HTTPS — why your site should be using it

Why use a TLS Certificate?

A TLS (Transport Layer Security) certificate enables a secure channel between your website and the end-user.  There are a lot of reasons to do this.  In August of 2014, Google announced that they would be using HTTPS as a ranking factor.  This simply means that sites that use HTTPS will have their rankings adjusted favorably when the site is indexed by Google.  TLS is an evolutionary step forward from SSL.  TLS v1.0 was basically SSL v3.0, but since then TLS has become the mainstream method for securing a site with HTTPS.

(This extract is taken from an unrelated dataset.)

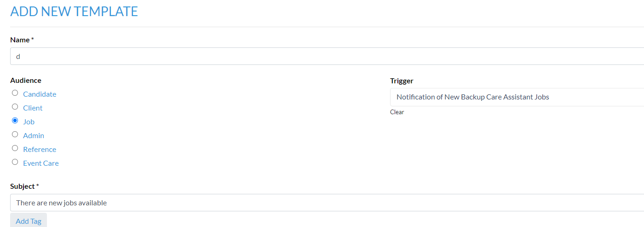Click the Add Tag button

(x=29, y=220)
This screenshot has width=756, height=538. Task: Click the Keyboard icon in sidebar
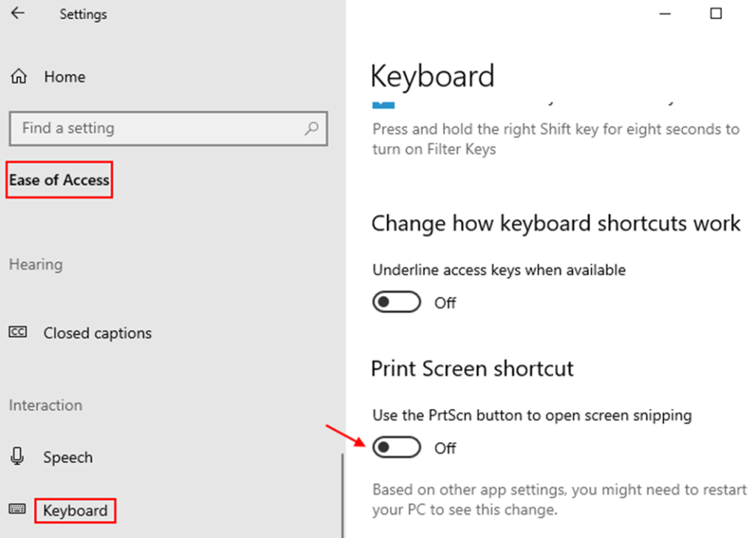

Besides a better ranking score from Google, offering HTTPS to your end-users is a great value-add for your site in general.  In fact, there is no reason not to enable HTTPS on all of your endpoints, including a RESTful API if your site has one.  The computational expense for enabling HTTPS is negligible with modern processors.

Why pushshift.io uses HTTPS only

This website offers many different API services for consumers of big data.  There are many RESTful API endpoints provided by this website that serve data from Reddit — some of which require authentication or API keys to use.  Keeping everything over HTTPS benefits the consumers of pushshift.io’s API by providing privacy and security.  Forcing HTTPS connections only adds an additional 1% CPU utilization overall.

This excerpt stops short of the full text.